(Collected data entries)
----------------

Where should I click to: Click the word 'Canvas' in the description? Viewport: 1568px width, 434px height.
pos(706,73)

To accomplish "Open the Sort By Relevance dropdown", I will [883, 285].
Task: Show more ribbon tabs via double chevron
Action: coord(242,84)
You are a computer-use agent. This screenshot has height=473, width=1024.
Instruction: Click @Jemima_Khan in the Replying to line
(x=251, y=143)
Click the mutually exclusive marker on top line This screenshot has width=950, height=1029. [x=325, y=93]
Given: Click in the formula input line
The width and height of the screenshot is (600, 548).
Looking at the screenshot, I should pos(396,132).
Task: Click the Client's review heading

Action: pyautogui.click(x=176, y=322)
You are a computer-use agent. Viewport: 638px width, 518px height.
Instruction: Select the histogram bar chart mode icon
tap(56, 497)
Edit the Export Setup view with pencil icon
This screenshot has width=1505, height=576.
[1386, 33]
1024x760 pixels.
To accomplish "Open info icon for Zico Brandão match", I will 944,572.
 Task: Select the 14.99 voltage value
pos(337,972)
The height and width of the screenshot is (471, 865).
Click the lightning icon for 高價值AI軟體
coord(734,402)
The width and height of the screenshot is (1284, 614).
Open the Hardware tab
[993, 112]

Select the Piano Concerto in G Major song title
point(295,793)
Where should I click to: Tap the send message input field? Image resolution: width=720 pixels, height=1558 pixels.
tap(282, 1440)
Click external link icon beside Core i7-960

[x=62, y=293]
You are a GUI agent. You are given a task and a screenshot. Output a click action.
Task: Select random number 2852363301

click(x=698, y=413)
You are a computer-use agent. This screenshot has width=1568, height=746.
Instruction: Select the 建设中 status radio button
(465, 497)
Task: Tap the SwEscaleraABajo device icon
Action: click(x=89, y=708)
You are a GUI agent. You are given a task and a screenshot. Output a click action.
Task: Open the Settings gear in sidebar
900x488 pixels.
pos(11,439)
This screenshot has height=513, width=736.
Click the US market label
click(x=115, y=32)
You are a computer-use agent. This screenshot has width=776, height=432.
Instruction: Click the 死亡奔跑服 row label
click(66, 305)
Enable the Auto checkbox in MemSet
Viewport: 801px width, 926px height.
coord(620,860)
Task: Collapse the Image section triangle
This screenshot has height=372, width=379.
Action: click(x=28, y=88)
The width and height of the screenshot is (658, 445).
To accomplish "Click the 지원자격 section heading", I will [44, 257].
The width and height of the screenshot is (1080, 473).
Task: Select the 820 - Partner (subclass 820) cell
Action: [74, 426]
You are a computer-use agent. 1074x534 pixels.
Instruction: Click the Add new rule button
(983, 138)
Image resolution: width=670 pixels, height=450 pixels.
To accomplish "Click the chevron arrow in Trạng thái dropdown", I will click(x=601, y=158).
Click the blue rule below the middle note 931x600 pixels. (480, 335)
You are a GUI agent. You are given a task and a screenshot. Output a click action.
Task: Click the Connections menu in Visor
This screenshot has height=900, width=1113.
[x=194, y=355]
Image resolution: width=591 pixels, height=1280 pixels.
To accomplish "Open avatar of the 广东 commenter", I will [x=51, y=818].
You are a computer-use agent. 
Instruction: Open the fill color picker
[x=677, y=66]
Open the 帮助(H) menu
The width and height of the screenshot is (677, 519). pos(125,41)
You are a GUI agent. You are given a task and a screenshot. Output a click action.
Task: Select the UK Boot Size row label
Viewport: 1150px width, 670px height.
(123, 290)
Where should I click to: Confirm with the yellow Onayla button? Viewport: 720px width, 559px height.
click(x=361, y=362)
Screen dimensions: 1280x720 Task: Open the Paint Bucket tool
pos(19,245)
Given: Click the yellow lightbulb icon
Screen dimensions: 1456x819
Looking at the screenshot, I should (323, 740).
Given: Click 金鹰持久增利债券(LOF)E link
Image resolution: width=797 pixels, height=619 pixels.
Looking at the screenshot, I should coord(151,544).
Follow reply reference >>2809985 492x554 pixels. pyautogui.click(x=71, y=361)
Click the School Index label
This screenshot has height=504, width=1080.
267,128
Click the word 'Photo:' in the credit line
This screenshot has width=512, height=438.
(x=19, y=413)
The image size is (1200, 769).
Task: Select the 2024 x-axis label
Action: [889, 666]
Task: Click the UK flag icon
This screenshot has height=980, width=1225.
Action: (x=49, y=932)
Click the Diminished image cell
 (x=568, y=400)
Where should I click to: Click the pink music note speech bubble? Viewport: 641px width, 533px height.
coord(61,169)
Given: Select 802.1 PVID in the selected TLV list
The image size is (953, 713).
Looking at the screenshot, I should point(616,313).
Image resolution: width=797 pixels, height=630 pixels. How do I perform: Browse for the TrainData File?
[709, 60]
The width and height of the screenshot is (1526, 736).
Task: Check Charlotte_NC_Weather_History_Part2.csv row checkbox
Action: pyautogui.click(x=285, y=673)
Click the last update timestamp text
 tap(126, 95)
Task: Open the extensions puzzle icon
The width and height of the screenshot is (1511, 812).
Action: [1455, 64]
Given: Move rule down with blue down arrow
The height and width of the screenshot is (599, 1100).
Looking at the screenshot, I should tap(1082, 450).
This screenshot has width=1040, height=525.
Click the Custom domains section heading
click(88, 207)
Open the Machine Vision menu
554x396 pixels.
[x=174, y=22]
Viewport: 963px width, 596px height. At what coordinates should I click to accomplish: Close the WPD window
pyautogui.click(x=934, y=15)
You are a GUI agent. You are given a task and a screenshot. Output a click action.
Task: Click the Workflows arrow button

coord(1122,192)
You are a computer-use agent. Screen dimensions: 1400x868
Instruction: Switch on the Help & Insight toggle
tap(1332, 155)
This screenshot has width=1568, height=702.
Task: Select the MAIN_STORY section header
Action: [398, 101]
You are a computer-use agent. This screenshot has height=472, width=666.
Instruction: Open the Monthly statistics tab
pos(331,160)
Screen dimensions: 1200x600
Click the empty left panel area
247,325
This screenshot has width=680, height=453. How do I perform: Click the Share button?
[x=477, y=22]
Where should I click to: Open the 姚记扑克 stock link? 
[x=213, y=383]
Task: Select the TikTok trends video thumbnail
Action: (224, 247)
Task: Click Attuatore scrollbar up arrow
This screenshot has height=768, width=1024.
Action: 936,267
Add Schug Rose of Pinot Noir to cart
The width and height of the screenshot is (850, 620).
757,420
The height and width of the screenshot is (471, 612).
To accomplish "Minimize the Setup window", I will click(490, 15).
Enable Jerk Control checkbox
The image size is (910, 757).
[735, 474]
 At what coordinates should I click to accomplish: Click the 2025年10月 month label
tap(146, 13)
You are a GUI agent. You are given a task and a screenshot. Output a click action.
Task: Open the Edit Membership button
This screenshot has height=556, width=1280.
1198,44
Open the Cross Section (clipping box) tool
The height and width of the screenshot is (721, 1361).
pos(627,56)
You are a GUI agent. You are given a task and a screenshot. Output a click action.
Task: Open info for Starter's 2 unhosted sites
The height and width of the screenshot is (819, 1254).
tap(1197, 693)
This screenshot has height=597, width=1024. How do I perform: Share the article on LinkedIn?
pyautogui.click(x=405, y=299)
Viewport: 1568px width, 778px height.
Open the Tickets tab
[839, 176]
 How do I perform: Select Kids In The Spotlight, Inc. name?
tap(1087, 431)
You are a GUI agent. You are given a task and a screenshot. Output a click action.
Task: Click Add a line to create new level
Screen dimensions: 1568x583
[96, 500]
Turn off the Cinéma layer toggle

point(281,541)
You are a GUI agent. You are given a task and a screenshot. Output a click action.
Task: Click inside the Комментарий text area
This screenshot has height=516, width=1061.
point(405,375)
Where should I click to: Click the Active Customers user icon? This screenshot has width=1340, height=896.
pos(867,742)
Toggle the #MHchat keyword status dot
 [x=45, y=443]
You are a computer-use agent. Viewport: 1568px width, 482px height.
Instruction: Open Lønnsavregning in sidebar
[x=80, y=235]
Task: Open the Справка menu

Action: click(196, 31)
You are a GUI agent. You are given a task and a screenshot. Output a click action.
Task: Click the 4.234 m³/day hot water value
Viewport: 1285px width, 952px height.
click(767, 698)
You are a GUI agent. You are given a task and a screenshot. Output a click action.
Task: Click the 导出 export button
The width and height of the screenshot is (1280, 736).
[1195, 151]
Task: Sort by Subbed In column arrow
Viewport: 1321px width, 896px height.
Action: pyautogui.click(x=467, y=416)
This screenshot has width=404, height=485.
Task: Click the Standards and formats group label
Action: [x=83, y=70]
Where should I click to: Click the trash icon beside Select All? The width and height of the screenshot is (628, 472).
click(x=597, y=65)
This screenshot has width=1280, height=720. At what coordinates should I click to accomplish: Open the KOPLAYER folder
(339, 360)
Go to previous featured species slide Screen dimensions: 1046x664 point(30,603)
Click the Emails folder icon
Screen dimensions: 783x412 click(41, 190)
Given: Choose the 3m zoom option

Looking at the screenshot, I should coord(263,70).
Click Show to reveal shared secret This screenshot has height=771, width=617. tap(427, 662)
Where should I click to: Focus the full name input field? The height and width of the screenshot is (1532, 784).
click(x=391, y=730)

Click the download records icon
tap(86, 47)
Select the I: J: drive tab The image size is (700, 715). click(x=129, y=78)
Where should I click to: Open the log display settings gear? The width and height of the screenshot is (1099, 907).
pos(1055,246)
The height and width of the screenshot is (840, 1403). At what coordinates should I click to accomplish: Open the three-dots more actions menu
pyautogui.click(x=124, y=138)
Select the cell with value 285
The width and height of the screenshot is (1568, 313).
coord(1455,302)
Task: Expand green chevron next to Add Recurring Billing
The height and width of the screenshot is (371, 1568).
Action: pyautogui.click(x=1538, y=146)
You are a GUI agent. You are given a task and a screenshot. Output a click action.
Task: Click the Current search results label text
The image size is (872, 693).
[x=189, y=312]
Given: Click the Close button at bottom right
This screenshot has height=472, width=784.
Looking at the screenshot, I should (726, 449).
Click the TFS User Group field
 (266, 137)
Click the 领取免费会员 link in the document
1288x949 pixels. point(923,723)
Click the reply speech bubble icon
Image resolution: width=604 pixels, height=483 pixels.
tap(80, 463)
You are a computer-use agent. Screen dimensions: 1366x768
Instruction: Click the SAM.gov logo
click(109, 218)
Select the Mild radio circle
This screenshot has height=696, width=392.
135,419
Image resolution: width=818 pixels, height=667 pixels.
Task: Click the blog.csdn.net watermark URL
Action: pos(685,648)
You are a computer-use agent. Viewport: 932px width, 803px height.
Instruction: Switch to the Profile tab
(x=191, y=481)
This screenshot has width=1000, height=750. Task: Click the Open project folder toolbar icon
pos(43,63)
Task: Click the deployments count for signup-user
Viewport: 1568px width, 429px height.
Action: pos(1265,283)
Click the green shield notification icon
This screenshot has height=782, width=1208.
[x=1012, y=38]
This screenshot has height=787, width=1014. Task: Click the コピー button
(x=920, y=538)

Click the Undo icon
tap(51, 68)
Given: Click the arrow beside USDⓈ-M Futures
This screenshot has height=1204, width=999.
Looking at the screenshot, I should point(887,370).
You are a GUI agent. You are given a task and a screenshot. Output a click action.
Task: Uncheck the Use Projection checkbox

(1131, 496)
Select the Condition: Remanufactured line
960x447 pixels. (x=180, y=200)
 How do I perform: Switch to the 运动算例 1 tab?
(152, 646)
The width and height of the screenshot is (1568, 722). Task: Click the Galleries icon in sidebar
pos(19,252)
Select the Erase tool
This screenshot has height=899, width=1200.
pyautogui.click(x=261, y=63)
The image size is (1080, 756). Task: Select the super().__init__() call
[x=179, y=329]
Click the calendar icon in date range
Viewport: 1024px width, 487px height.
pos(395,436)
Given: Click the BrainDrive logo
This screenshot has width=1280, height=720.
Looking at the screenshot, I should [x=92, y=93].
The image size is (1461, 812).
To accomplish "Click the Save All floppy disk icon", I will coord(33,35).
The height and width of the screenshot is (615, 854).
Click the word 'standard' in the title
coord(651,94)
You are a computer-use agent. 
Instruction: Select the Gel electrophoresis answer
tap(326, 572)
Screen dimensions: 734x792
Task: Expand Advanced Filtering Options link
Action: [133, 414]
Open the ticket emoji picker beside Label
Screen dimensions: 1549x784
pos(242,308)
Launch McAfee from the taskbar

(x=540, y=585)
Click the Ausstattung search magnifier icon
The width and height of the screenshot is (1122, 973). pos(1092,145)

----------------

→ **Action item**: Print, without alteration, only the lines above between the one holding "This screenshot has height=504, width=1080." and the one holding "Task: Click Attuatore scrollbar up arrow", inclusive.

→ **Output of the exercise**:
This screenshot has height=504, width=1080.
267,128
Click the word 'Photo:' in the credit line
This screenshot has width=512, height=438.
(x=19, y=413)
The image size is (1200, 769).
Task: Select the 2024 x-axis label
Action: [889, 666]
Task: Click the UK flag icon
This screenshot has height=980, width=1225.
Action: (x=49, y=932)
Click the Diminished image cell
 (x=568, y=400)
Where should I click to: Click the pink music note speech bubble? Viewport: 641px width, 533px height.
coord(61,169)
Given: Select 802.1 PVID in the selected TLV list
The image size is (953, 713).
Looking at the screenshot, I should point(616,313).
Image resolution: width=797 pixels, height=630 pixels. How do I perform: Browse for the TrainData File?
[709, 60]
The width and height of the screenshot is (1526, 736).
Task: Check Charlotte_NC_Weather_History_Part2.csv row checkbox
Action: pyautogui.click(x=285, y=673)
Click the last update timestamp text
 tap(126, 95)
Task: Open the extensions puzzle icon
The width and height of the screenshot is (1511, 812).
Action: [1455, 64]
Given: Move rule down with blue down arrow
The height and width of the screenshot is (599, 1100).
Looking at the screenshot, I should tap(1082, 450).
This screenshot has width=1040, height=525.
Click the Custom domains section heading
click(88, 207)
Open the Machine Vision menu
554x396 pixels.
[x=174, y=22]
Viewport: 963px width, 596px height. At what coordinates should I click to accomplish: Close the WPD window
pyautogui.click(x=934, y=15)
You are a GUI agent. You are given a task and a screenshot. Output a click action.
Task: Click the Workflows arrow button

coord(1122,192)
You are a computer-use agent. Screen dimensions: 1400x868
Instruction: Switch on the Help & Insight toggle
tap(1332, 155)
This screenshot has width=1568, height=702.
Task: Select the MAIN_STORY section header
Action: [398, 101]
You are a computer-use agent. This screenshot has height=472, width=666.
Instruction: Open the Monthly statistics tab
pos(331,160)
Screen dimensions: 1200x600
Click the empty left panel area
247,325
This screenshot has width=680, height=453. How do I perform: Click the Share button?
[x=477, y=22]
Where should I click to: Open the 姚记扑克 stock link? 
[x=213, y=383]
Task: Select the TikTok trends video thumbnail
Action: (224, 247)
Task: Click Attuatore scrollbar up arrow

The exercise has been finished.